以前の記事で、民法改正後の共有地の取り扱いについて書きました。

今日は、不動産売買でかかる税金(譲渡所得税)についてです。

売却するとかかる税金

不動産売買をするとかかる税金はいくつかありあすが、まず最初に挙げられるのが譲渡所得税です。

国税庁によれば、譲渡所得とは、一般的に、土地、建物、株式、ゴルフ会員権などの資産を譲渡することによって発生する所得をいいます。
(事業用の商品などの棚卸資産や山林などの譲渡による所得は、譲渡所得にはなりません。)

譲渡所得は以下のように計算して算出します。

収入金額 – ( 取得費 + 譲渡費用) – 特別控除額 = 課税譲渡所得金額

以下でそれぞれの項目を説明していきます。

収入金額

土地や建物を売ったことによって買主から受け取る金銭の額(売買代金)です。

取得費

売った土地や建物の購入代金、建築代金、購入手数料のほか設備費や改良費なども含まれます。建物の取得費は、購入代金または建築代金などの合計額から所有期間中の減価償却費相当額を差し引いた金額となります。

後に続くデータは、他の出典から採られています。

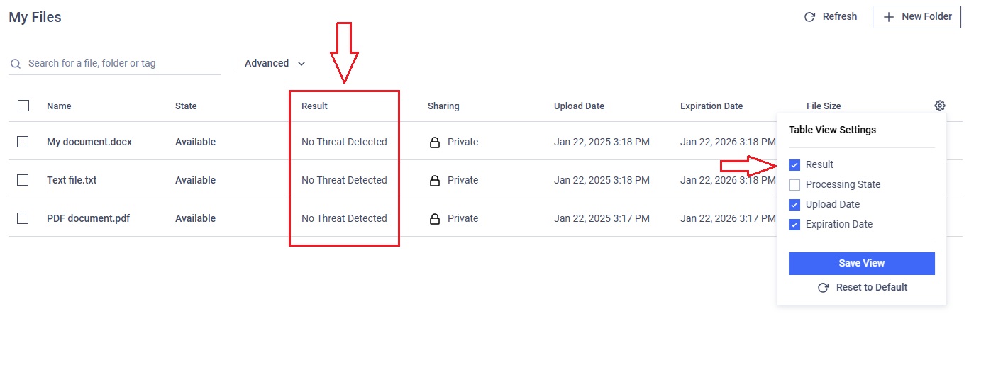986x387 pixels.
Task: Sort by Upload Date column header
Action: [579, 106]
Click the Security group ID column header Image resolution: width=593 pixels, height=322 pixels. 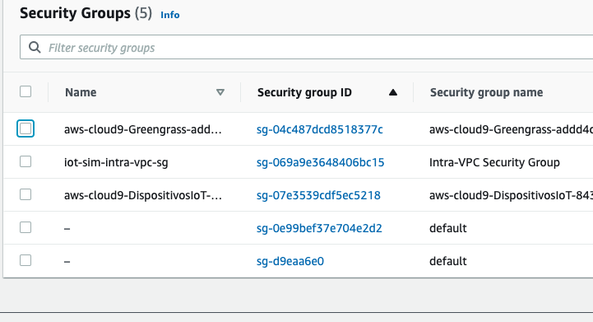click(x=304, y=92)
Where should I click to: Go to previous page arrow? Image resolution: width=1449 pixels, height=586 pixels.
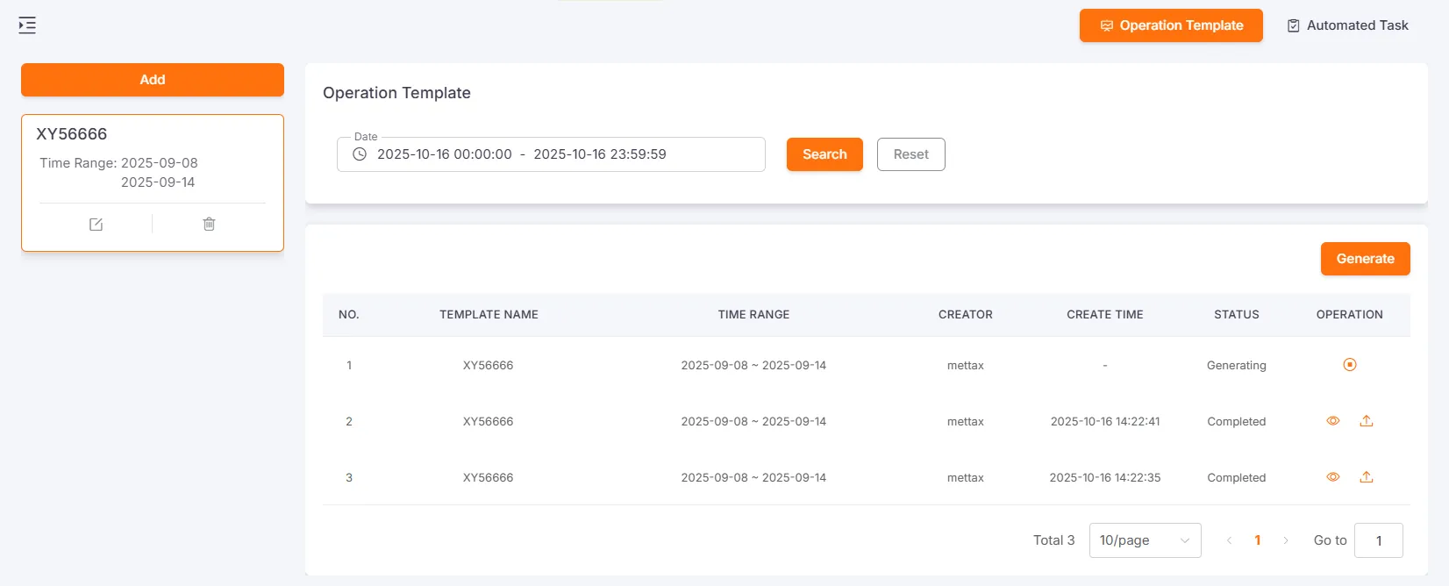[x=1229, y=540]
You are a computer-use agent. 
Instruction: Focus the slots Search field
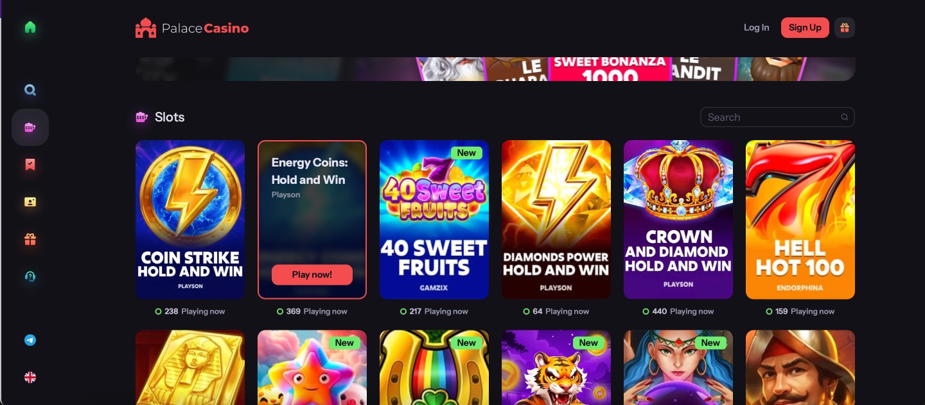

例 登録免許税(登記費用も含みます。)、不動産取得税、土地の埋立てや土盛り、地ならしをするために支払った造成費用、土地の取得に際して支払った土地の測量費、建物付の土地を購入してその後おおむね1年以内に建物を取り壊すなど当初から土地の利用が目的であったと認められる場合の建物の購入代金や取壊しの費用など

譲渡費用

譲渡費用とは、土地や建物を売るために直接かかった費用のことです。

譲渡費用の主なものは、土地や建物を売るために支払った仲介手数料、印紙税で売主が負担したもの、土地などを売るためにその上の建物を取り壊したときの取壊し費用とその建物の損失額など売るために直接かかった費用をいいます。

特別控除

特別控除は一定の要件を満たす場合に適用されます。

最も一般的な控除はマイホームを譲渡した場合の控除で3,000万円が控除されます。マイホームを譲渡した場合の特別控除の要件などに関しては、別の記事で書きます。

税率は?

土地や建物の譲渡による所得は、他の所得、例えば給与所得などと合計せず、分離して計算する分離課税制度が採用されています。

譲渡所得の税額は次のようになります。

長期譲渡所得:課税長期譲渡所得金額×15%

短期譲渡所得:課税短期譲渡所得金額×30%

*土地や建物を売ったときの譲渡所得は、長期譲渡所得と短期譲渡所得の2つに区分し、税金の計算も別々に行います。

長期譲渡所得とは譲渡した年の1月1日において所有期間が5年を超えるものをいいます。

短期譲渡所得とは譲渡した年の1月1日において所有期間が5年以下のものをいいます。